# Start of DATASET ENTRIES
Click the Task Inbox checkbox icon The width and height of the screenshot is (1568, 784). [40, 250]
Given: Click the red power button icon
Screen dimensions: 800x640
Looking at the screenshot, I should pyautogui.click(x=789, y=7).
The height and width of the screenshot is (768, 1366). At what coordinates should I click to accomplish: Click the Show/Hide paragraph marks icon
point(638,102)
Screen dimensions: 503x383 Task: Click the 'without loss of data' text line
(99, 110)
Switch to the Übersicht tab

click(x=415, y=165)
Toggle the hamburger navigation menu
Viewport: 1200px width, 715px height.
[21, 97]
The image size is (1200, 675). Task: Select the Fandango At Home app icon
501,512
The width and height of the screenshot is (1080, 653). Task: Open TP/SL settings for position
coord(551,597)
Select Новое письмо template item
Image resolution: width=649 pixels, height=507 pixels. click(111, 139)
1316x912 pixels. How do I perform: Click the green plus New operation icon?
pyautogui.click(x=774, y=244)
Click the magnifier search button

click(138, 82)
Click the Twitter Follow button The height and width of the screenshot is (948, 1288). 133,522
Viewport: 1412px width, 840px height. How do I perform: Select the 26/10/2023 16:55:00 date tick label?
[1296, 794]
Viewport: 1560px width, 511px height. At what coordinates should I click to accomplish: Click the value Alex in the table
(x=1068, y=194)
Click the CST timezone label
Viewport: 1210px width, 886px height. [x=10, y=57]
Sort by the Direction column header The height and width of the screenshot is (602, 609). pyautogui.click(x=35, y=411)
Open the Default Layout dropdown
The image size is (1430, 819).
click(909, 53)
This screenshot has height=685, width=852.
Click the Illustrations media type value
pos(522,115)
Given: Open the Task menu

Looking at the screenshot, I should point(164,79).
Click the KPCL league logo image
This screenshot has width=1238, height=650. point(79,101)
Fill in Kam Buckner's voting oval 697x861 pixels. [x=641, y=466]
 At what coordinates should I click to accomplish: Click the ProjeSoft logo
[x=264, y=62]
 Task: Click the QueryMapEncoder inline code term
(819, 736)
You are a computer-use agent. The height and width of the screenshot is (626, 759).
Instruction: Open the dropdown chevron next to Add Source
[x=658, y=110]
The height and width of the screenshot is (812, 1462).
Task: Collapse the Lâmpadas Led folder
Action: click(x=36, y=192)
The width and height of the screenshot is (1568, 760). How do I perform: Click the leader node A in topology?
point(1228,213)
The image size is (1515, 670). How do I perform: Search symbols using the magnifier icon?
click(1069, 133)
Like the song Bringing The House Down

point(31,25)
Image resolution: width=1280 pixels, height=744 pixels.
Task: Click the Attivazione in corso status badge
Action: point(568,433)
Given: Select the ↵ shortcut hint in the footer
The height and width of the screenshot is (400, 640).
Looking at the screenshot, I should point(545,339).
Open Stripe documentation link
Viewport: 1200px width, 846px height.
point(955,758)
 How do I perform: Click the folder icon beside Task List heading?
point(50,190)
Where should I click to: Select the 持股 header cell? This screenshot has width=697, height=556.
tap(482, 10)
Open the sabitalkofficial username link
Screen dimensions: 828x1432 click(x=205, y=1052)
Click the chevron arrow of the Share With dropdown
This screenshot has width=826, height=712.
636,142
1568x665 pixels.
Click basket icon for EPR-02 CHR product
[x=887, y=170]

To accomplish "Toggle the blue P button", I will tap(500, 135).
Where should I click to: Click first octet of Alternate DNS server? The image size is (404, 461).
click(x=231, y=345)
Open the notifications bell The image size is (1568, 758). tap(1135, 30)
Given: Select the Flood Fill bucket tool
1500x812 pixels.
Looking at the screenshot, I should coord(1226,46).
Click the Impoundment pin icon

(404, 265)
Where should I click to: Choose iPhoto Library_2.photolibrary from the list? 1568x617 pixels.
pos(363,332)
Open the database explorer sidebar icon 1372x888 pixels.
# End of DATASET ENTRIES
DIRECTIVE: Copy out every one of the lines above character for character, keeping their order.

EXERCISE ANSWER:
Click the Task Inbox checkbox icon The width and height of the screenshot is (1568, 784). [40, 250]
Given: Click the red power button icon
Screen dimensions: 800x640
Looking at the screenshot, I should pyautogui.click(x=789, y=7).
The height and width of the screenshot is (768, 1366). At what coordinates should I click to accomplish: Click the Show/Hide paragraph marks icon
point(638,102)
Screen dimensions: 503x383 Task: Click the 'without loss of data' text line
(99, 110)
Switch to the Übersicht tab

click(x=415, y=165)
Toggle the hamburger navigation menu
Viewport: 1200px width, 715px height.
[21, 97]
The image size is (1200, 675). Task: Select the Fandango At Home app icon
501,512
The width and height of the screenshot is (1080, 653). Task: Open TP/SL settings for position
coord(551,597)
Select Новое письмо template item
Image resolution: width=649 pixels, height=507 pixels. click(111, 139)
1316x912 pixels. How do I perform: Click the green plus New operation icon?
pyautogui.click(x=774, y=244)
Click the magnifier search button

click(138, 82)
Click the Twitter Follow button The height and width of the screenshot is (948, 1288). 133,522
Viewport: 1412px width, 840px height. How do I perform: Select the 26/10/2023 16:55:00 date tick label?
[1296, 794]
Viewport: 1560px width, 511px height. At what coordinates should I click to accomplish: Click the value Alex in the table
(x=1068, y=194)
Click the CST timezone label
Viewport: 1210px width, 886px height. [x=10, y=57]
Sort by the Direction column header The height and width of the screenshot is (602, 609). pyautogui.click(x=35, y=411)
Open the Default Layout dropdown
The image size is (1430, 819).
click(909, 53)
This screenshot has height=685, width=852.
Click the Illustrations media type value
pos(522,115)
Given: Open the Task menu

Looking at the screenshot, I should point(164,79).
Click the KPCL league logo image
This screenshot has width=1238, height=650. point(79,101)
Fill in Kam Buckner's voting oval 697x861 pixels. [x=641, y=466]
 At what coordinates should I click to accomplish: Click the ProjeSoft logo
[x=264, y=62]
 Task: Click the QueryMapEncoder inline code term
(819, 736)
You are a computer-use agent. The height and width of the screenshot is (626, 759).
Instruction: Open the dropdown chevron next to Add Source
[x=658, y=110]
The height and width of the screenshot is (812, 1462).
Task: Collapse the Lâmpadas Led folder
Action: click(x=36, y=192)
The width and height of the screenshot is (1568, 760). How do I perform: Click the leader node A in topology?
point(1228,213)
The image size is (1515, 670). How do I perform: Search symbols using the magnifier icon?
click(1069, 133)
Like the song Bringing The House Down

point(31,25)
Image resolution: width=1280 pixels, height=744 pixels.
Task: Click the Attivazione in corso status badge
Action: point(568,433)
Given: Select the ↵ shortcut hint in the footer
The height and width of the screenshot is (400, 640).
Looking at the screenshot, I should point(545,339).
Open Stripe documentation link
Viewport: 1200px width, 846px height.
point(955,758)
 How do I perform: Click the folder icon beside Task List heading?
point(50,190)
Where should I click to: Select the 持股 header cell? This screenshot has width=697, height=556.
tap(482, 10)
Open the sabitalkofficial username link
Screen dimensions: 828x1432 click(x=205, y=1052)
Click the chevron arrow of the Share With dropdown
This screenshot has width=826, height=712.
636,142
1568x665 pixels.
Click basket icon for EPR-02 CHR product
[x=887, y=170]

To accomplish "Toggle the blue P button", I will tap(500, 135).
Where should I click to: Click first octet of Alternate DNS server? The image size is (404, 461).
click(x=231, y=345)
Open the notifications bell The image size is (1568, 758). tap(1135, 30)
Given: Select the Flood Fill bucket tool
1500x812 pixels.
Looking at the screenshot, I should coord(1226,46).
Click the Impoundment pin icon

(404, 265)
Where should I click to: Choose iPhoto Library_2.photolibrary from the list? 1568x617 pixels.
pos(363,332)
Open the database explorer sidebar icon 1372x888 pixels.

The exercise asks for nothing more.